Exercise aim:
Copy each of the following entries back without change.

Data to use:
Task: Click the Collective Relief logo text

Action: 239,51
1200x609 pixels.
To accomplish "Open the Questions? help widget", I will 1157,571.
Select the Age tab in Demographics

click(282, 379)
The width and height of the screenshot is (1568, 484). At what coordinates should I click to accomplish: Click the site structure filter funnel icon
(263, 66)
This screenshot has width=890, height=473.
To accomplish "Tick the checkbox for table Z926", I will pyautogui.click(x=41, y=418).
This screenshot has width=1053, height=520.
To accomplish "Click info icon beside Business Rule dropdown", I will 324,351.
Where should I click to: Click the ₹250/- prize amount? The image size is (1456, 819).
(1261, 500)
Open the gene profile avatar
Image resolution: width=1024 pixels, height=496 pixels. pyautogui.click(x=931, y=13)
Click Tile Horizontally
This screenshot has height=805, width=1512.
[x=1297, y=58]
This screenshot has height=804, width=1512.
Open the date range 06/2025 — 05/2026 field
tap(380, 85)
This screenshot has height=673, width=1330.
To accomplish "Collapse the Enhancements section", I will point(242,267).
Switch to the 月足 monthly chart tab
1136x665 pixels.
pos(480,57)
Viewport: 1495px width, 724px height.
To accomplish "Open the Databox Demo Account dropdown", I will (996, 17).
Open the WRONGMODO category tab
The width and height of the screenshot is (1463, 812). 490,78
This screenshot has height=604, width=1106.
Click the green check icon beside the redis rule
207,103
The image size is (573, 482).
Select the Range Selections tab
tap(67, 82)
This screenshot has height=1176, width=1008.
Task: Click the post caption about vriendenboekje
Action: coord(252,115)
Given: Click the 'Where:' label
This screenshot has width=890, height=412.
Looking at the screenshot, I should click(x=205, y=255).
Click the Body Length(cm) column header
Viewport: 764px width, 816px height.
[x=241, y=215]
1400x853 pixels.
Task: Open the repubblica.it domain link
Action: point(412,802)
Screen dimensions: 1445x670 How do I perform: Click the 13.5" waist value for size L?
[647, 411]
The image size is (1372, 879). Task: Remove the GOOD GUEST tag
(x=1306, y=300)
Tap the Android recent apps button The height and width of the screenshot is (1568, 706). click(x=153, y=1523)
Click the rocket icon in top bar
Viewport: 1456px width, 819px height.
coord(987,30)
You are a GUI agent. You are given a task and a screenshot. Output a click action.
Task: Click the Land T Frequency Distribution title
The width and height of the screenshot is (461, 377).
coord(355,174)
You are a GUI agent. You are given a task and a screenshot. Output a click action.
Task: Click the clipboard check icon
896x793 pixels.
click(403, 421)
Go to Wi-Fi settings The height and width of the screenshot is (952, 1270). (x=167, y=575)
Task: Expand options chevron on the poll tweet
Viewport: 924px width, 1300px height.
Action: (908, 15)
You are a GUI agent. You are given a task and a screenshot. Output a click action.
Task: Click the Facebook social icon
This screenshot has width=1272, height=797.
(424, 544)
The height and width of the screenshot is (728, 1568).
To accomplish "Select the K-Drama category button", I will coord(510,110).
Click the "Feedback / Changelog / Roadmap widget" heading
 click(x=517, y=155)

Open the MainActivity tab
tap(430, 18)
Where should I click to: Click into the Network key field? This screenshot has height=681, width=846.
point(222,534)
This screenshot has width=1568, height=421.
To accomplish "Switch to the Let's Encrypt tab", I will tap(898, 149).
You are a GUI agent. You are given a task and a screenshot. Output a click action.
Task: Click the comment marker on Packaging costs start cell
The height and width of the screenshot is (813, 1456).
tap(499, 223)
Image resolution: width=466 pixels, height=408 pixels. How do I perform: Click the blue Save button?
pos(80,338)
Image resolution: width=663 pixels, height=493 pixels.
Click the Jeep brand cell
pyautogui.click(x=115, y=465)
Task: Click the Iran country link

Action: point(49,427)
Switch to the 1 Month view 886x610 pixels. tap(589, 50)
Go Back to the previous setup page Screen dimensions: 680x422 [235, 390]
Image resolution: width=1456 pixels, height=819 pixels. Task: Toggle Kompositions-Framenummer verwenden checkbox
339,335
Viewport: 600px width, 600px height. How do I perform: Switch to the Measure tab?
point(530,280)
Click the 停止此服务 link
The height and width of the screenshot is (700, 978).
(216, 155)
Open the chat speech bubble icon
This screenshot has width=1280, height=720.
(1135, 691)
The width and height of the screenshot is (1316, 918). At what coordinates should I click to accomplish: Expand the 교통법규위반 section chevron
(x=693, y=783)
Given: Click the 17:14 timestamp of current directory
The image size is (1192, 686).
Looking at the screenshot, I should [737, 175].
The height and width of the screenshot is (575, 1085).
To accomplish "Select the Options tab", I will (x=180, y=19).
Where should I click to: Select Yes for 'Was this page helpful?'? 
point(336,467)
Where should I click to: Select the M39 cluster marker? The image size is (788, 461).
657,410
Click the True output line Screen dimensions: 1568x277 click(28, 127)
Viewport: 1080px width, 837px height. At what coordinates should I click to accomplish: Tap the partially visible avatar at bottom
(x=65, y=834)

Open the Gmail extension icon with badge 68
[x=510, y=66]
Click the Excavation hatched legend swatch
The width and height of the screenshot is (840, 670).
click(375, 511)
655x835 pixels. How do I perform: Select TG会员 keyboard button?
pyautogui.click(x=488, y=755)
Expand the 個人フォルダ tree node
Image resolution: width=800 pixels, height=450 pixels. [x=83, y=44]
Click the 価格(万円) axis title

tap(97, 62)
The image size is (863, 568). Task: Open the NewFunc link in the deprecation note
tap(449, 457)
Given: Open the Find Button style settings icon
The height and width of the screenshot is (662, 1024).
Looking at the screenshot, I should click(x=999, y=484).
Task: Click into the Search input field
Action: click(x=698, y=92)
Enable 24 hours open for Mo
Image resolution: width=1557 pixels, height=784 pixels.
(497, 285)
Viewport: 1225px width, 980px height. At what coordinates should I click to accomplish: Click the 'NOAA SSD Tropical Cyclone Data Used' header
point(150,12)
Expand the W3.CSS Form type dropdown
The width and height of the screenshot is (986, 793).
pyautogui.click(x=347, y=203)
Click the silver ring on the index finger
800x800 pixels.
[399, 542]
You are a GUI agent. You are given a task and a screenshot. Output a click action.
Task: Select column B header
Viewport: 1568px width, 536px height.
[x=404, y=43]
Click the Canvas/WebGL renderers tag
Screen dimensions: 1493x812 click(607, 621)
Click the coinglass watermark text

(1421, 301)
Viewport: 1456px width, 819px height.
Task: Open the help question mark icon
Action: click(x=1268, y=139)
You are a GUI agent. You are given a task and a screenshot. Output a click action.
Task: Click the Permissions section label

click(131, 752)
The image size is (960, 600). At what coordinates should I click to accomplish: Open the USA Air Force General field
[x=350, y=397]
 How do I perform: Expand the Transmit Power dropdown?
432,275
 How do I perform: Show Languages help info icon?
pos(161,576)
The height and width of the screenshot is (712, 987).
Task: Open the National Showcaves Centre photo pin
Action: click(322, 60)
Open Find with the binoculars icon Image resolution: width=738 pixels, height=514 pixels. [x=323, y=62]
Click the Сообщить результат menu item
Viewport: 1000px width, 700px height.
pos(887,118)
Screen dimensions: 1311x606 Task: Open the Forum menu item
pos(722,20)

Response:
Task: Click the Collective Relief logo text

Action: 239,51
1200x609 pixels.
To accomplish "Open the Questions? help widget", I will 1157,571.
Select the Age tab in Demographics

click(282, 379)
The width and height of the screenshot is (1568, 484). At what coordinates should I click to accomplish: Click the site structure filter funnel icon
(263, 66)
This screenshot has width=890, height=473.
To accomplish "Tick the checkbox for table Z926", I will pyautogui.click(x=41, y=418).
This screenshot has width=1053, height=520.
To accomplish "Click info icon beside Business Rule dropdown", I will 324,351.
Where should I click to: Click the ₹250/- prize amount? The image size is (1456, 819).
(1261, 500)
Open the gene profile avatar
Image resolution: width=1024 pixels, height=496 pixels. pyautogui.click(x=931, y=13)
Click Tile Horizontally
This screenshot has height=805, width=1512.
[x=1297, y=58]
This screenshot has height=804, width=1512.
Open the date range 06/2025 — 05/2026 field
tap(380, 85)
This screenshot has height=673, width=1330.
To accomplish "Collapse the Enhancements section", I will point(242,267).
Switch to the 月足 monthly chart tab
1136x665 pixels.
pos(480,57)
Viewport: 1495px width, 724px height.
To accomplish "Open the Databox Demo Account dropdown", I will (996, 17).
Open the WRONGMODO category tab
The width and height of the screenshot is (1463, 812). 490,78
This screenshot has height=604, width=1106.
Click the green check icon beside the redis rule
207,103
The image size is (573, 482).
Select the Range Selections tab
tap(67, 82)
This screenshot has height=1176, width=1008.
Task: Click the post caption about vriendenboekje
Action: coord(252,115)
Given: Click the 'Where:' label
This screenshot has width=890, height=412.
Looking at the screenshot, I should click(x=205, y=255).
Click the Body Length(cm) column header
Viewport: 764px width, 816px height.
[x=241, y=215]
1400x853 pixels.
Task: Open the repubblica.it domain link
Action: point(412,802)
Screen dimensions: 1445x670 How do I perform: Click the 13.5" waist value for size L?
[647, 411]
The image size is (1372, 879). Task: Remove the GOOD GUEST tag
(x=1306, y=300)
Tap the Android recent apps button The height and width of the screenshot is (1568, 706). click(x=153, y=1523)
Click the rocket icon in top bar
Viewport: 1456px width, 819px height.
coord(987,30)
You are a GUI agent. You are given a task and a screenshot. Output a click action.
Task: Click the Land T Frequency Distribution title
The width and height of the screenshot is (461, 377).
coord(355,174)
You are a GUI agent. You are given a task and a screenshot. Output a click action.
Task: Click the clipboard check icon
896x793 pixels.
click(403, 421)
Go to Wi-Fi settings The height and width of the screenshot is (952, 1270). (x=167, y=575)
Task: Expand options chevron on the poll tweet
Viewport: 924px width, 1300px height.
Action: (908, 15)
You are a GUI agent. You are given a task and a screenshot. Output a click action.
Task: Click the Facebook social icon
This screenshot has width=1272, height=797.
(424, 544)
The height and width of the screenshot is (728, 1568).
To accomplish "Select the K-Drama category button", I will coord(510,110).
Click the "Feedback / Changelog / Roadmap widget" heading
 click(x=517, y=155)

Open the MainActivity tab
tap(430, 18)
Where should I click to: Click into the Network key field? This screenshot has height=681, width=846.
point(222,534)
This screenshot has width=1568, height=421.
To accomplish "Switch to the Let's Encrypt tab", I will tap(898, 149).
You are a GUI agent. You are given a task and a screenshot. Output a click action.
Task: Click the comment marker on Packaging costs start cell
The height and width of the screenshot is (813, 1456).
tap(499, 223)
Image resolution: width=466 pixels, height=408 pixels. How do I perform: Click the blue Save button?
pos(80,338)
Image resolution: width=663 pixels, height=493 pixels.
Click the Jeep brand cell
pyautogui.click(x=115, y=465)
Task: Click the Iran country link

Action: point(49,427)
Switch to the 1 Month view 886x610 pixels. tap(589, 50)
Go Back to the previous setup page Screen dimensions: 680x422 [235, 390]
Image resolution: width=1456 pixels, height=819 pixels. Task: Toggle Kompositions-Framenummer verwenden checkbox
339,335
Viewport: 600px width, 600px height. How do I perform: Switch to the Measure tab?
point(530,280)
Click the 停止此服务 link
The height and width of the screenshot is (700, 978).
(216, 155)
Open the chat speech bubble icon
This screenshot has width=1280, height=720.
(1135, 691)
The width and height of the screenshot is (1316, 918). At what coordinates should I click to accomplish: Expand the 교통법규위반 section chevron
(x=693, y=783)
Given: Click the 17:14 timestamp of current directory
The image size is (1192, 686).
Looking at the screenshot, I should [737, 175].
The height and width of the screenshot is (575, 1085).
To accomplish "Select the Options tab", I will (x=180, y=19).
Where should I click to: Select Yes for 'Was this page helpful?'? 
point(336,467)
Where should I click to: Select the M39 cluster marker? The image size is (788, 461).
657,410
Click the True output line Screen dimensions: 1568x277 click(28, 127)
Viewport: 1080px width, 837px height. At what coordinates should I click to accomplish: Tap the partially visible avatar at bottom
(x=65, y=834)

Open the Gmail extension icon with badge 68
[x=510, y=66]
Click the Excavation hatched legend swatch
The width and height of the screenshot is (840, 670).
click(375, 511)
655x835 pixels. How do I perform: Select TG会员 keyboard button?
pyautogui.click(x=488, y=755)
Expand the 個人フォルダ tree node
Image resolution: width=800 pixels, height=450 pixels. [x=83, y=44]
Click the 価格(万円) axis title

tap(97, 62)
The image size is (863, 568). Task: Open the NewFunc link in the deprecation note
tap(449, 457)
Given: Open the Find Button style settings icon
The height and width of the screenshot is (662, 1024).
Looking at the screenshot, I should click(x=999, y=484).
Task: Click into the Search input field
Action: click(x=698, y=92)
Enable 24 hours open for Mo
Image resolution: width=1557 pixels, height=784 pixels.
(497, 285)
Viewport: 1225px width, 980px height. At what coordinates should I click to accomplish: Click the 'NOAA SSD Tropical Cyclone Data Used' header
point(150,12)
Expand the W3.CSS Form type dropdown
The width and height of the screenshot is (986, 793).
pyautogui.click(x=347, y=203)
Click the silver ring on the index finger
800x800 pixels.
[399, 542]
You are a GUI agent. You are given a task and a screenshot. Output a click action.
Task: Select column B header
Viewport: 1568px width, 536px height.
[x=404, y=43]
Click the Canvas/WebGL renderers tag
Screen dimensions: 1493x812 click(607, 621)
Click the coinglass watermark text

(1421, 301)
Viewport: 1456px width, 819px height.
Task: Open the help question mark icon
Action: click(x=1268, y=139)
You are a GUI agent. You are given a task and a screenshot. Output a click action.
Task: Click the Permissions section label

click(131, 752)
The image size is (960, 600). At what coordinates should I click to accomplish: Open the USA Air Force General field
[x=350, y=397]
 How do I perform: Expand the Transmit Power dropdown?
432,275
 How do I perform: Show Languages help info icon?
pos(161,576)
The height and width of the screenshot is (712, 987).
Task: Open the National Showcaves Centre photo pin
Action: click(322, 60)
Open Find with the binoculars icon Image resolution: width=738 pixels, height=514 pixels. [x=323, y=62]
Click the Сообщить результат menu item
Viewport: 1000px width, 700px height.
pos(887,118)
Screen dimensions: 1311x606 Task: Open the Forum menu item
pos(722,20)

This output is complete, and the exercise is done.